Visualizing our latest model

• Our trained linear model to predict commute time given 'departure_hour', 'day_of_month', and 'day' (Mon, Tue, Wed, or Thu) is:

$$\begin{align*}\text{pred. commute time}_i = 134 &- 8.42 \cdot \text{departure hour}_i \\ &- 0.03 \cdot \text{day of month}_i \\ &+ 5.09 \cdot \text{day$_i$ == Mon} \\ &+ 16.38 \cdot \text{day$_i$ == Tue} \\ &+ 5.12 \cdot \text{day$_i$ == Wed} \\ &+ 11.5 \cdot \text{day$_i$ == Thu} \end{align*}$$

• Since we have 6 features here, we'd need 7 dimensions to graph our model.

• But, as we see in Homework 7, Question 5, our model is really a collection of five parallel planes in 3D, all with slightly different $z$-intercepts!

• If we want to visualize in 2D, we need to pick a single feature to place on the $x$-axis.

Exercise requirements.
1: In the passage about visualizing the commute-time model, how many dimensions would be needed to graph the model?
2: Continue the passage on visualizing the commute-time model from its last sentence.
The material after this point is separate from the passage about the commute-time model.

Dataset content.
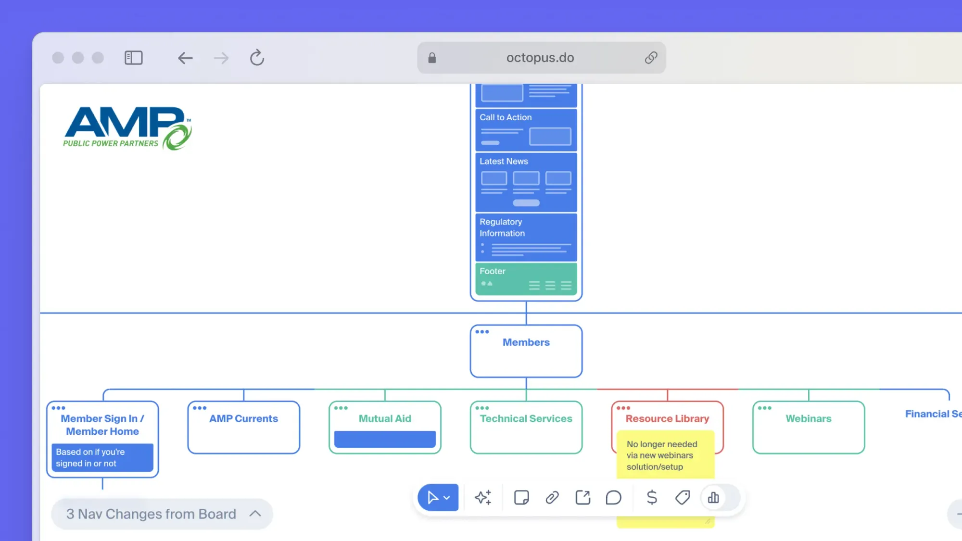Reload the page with the refresh icon

[x=257, y=58]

Answers.
1: Seven dimensions, because the model has six features.

2:
fig = go.Figure()
fig.add_trace(go.Scatter(x=df['departure_hour'], y=df['minutes'], 
                         mode='markers', name='Original Data'))
fig.add_trace(go.Scatter(x=df['departure_hour'], y=model_with_ohe.predict(X_for_ohe), 
                         mode='markers', name='Predicted Commute Times using Departure Hour, <br>Day of Month, and Day of Week'))
fig.update_layout(showlegend=True, title='Commute Time vs. Departure Hour',
                  xaxis_title='Departure Hour', yaxis_title='Minutes', width=1000)

• Despite being a linear model, why doesn't this model look like a straight line?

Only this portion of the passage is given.